#### [GIVEN REQUEST]
Copy the listing below word for word, from the line that contains "The image size is (600, 592)." through the line that contains "click(x=896, y=103)", and reproduce only that stretch.
___ DATASET ENTRIES
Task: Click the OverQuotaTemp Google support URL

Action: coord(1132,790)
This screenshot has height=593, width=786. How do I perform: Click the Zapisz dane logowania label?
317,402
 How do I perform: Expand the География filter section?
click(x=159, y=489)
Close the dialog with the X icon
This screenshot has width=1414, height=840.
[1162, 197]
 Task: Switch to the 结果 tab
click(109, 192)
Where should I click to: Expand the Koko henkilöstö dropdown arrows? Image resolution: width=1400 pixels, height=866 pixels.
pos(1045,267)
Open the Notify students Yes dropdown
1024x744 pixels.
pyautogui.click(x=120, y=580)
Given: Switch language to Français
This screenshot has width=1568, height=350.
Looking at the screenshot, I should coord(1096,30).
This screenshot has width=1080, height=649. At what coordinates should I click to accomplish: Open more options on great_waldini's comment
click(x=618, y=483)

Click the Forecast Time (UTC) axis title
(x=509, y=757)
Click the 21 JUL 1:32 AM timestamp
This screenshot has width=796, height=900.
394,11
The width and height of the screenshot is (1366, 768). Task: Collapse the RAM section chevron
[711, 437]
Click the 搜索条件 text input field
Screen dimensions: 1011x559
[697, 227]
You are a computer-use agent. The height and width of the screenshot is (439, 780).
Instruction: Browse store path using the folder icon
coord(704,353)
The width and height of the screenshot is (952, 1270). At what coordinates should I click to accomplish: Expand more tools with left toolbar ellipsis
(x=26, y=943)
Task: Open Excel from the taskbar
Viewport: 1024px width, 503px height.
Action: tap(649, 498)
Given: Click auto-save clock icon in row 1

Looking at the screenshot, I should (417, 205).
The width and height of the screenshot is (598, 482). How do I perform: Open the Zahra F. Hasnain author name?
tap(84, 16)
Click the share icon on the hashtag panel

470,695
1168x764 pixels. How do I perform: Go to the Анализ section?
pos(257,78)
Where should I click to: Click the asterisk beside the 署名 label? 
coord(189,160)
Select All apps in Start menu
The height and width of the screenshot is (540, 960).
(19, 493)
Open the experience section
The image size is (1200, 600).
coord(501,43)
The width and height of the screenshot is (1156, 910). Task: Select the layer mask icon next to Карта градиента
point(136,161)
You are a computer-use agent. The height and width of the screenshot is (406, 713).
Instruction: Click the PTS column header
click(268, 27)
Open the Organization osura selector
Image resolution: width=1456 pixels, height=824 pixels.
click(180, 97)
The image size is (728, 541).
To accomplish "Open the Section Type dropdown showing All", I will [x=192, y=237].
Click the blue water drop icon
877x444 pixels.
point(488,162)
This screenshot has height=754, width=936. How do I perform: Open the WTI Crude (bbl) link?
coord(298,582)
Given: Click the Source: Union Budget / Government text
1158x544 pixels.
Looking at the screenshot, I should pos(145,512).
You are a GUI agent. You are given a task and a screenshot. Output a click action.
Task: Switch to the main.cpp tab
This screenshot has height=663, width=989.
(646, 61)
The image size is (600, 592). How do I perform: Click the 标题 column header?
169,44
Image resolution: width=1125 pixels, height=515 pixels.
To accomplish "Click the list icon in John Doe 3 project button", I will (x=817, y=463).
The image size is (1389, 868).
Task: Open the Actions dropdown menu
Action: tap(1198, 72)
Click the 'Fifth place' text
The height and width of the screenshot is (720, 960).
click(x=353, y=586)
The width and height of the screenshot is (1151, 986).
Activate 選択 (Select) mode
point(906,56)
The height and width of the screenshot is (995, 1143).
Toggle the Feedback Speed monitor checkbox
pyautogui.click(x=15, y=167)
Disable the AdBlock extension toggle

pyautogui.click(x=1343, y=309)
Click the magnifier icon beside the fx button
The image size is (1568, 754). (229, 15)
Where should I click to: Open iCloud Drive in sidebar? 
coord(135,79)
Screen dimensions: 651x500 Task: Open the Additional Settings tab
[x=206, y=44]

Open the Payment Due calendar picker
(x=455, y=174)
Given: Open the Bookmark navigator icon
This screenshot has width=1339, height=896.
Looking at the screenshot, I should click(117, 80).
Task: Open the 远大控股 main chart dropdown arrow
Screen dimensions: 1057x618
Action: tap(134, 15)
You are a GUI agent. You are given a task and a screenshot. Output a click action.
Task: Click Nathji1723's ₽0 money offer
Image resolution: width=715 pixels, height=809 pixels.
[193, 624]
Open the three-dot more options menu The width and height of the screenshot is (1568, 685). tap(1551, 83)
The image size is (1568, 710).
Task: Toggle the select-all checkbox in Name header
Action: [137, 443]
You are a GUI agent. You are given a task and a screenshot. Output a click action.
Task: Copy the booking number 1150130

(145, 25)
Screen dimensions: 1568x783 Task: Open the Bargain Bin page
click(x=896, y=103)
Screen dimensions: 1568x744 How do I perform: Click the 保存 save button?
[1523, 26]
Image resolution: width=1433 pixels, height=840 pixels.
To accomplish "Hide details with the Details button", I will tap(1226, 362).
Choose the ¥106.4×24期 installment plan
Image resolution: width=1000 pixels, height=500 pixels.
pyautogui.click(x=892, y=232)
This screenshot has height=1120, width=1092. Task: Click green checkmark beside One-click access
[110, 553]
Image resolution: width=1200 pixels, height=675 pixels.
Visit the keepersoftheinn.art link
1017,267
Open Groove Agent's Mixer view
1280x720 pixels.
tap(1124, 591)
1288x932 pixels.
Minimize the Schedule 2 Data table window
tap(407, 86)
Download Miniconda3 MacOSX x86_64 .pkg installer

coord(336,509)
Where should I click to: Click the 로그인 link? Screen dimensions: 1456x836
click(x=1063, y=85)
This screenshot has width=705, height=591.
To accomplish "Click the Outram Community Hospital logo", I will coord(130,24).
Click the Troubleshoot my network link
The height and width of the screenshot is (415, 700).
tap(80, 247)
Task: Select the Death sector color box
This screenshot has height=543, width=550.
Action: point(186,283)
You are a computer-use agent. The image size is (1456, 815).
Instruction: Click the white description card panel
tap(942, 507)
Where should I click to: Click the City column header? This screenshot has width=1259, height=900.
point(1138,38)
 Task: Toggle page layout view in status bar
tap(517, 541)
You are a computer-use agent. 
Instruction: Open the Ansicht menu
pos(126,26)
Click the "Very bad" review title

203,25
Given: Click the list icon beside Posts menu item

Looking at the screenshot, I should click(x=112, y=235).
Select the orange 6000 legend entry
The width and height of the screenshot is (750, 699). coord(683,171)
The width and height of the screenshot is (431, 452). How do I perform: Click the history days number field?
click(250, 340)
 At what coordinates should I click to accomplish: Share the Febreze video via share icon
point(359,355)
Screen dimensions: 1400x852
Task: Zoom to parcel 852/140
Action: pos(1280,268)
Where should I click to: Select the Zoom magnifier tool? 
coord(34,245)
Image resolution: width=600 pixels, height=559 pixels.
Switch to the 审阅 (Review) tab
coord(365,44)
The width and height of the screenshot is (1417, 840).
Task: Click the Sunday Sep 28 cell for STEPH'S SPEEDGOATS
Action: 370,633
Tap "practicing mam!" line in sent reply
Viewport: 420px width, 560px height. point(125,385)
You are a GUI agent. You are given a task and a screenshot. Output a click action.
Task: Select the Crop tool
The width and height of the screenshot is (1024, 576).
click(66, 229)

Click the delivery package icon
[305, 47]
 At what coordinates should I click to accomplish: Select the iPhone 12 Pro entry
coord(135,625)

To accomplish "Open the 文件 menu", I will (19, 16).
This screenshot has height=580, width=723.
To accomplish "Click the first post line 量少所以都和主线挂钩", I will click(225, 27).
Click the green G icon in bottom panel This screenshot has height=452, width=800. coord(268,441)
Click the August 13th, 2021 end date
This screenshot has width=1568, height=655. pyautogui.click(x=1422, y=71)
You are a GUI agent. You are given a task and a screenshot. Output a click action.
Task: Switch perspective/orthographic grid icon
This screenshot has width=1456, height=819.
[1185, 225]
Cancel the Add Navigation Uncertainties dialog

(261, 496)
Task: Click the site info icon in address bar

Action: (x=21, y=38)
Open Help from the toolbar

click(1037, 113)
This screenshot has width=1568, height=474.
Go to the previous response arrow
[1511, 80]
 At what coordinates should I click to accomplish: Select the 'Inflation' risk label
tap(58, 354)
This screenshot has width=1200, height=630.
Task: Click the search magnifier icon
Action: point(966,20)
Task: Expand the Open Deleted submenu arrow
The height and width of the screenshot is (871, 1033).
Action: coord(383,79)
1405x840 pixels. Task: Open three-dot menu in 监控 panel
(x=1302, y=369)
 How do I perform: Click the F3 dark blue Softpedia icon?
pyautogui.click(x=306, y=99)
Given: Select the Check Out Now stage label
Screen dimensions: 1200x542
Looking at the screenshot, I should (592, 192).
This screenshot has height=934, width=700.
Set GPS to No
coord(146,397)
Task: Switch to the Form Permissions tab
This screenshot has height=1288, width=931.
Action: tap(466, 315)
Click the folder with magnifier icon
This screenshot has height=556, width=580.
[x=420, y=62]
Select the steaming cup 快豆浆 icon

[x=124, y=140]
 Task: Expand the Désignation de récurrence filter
______
#### [EXERCISE OUTPUT]
The image size is (600, 592). How do I perform: Click the 标题 column header?
169,44
Image resolution: width=1125 pixels, height=515 pixels.
To accomplish "Click the list icon in John Doe 3 project button", I will (x=817, y=463).
The image size is (1389, 868).
Task: Open the Actions dropdown menu
Action: tap(1198, 72)
Click the 'Fifth place' text
The height and width of the screenshot is (720, 960).
click(x=353, y=586)
The width and height of the screenshot is (1151, 986).
Activate 選択 (Select) mode
point(906,56)
The height and width of the screenshot is (995, 1143).
Toggle the Feedback Speed monitor checkbox
pyautogui.click(x=15, y=167)
Disable the AdBlock extension toggle

pyautogui.click(x=1343, y=309)
Click the magnifier icon beside the fx button
The image size is (1568, 754). (229, 15)
Where should I click to: Open iCloud Drive in sidebar? 
coord(135,79)
Screen dimensions: 651x500 Task: Open the Additional Settings tab
[x=206, y=44]

Open the Payment Due calendar picker
(x=455, y=174)
Given: Open the Bookmark navigator icon
This screenshot has width=1339, height=896.
Looking at the screenshot, I should click(117, 80).
Task: Open the 远大控股 main chart dropdown arrow
Screen dimensions: 1057x618
Action: tap(134, 15)
You are a GUI agent. You are given a task and a screenshot. Output a click action.
Task: Click Nathji1723's ₽0 money offer
Image resolution: width=715 pixels, height=809 pixels.
[193, 624]
Open the three-dot more options menu The width and height of the screenshot is (1568, 685). tap(1551, 83)
The image size is (1568, 710).
Task: Toggle the select-all checkbox in Name header
Action: [137, 443]
You are a GUI agent. You are given a task and a screenshot. Output a click action.
Task: Copy the booking number 1150130

(145, 25)
Screen dimensions: 1568x783 Task: Open the Bargain Bin page
click(x=896, y=103)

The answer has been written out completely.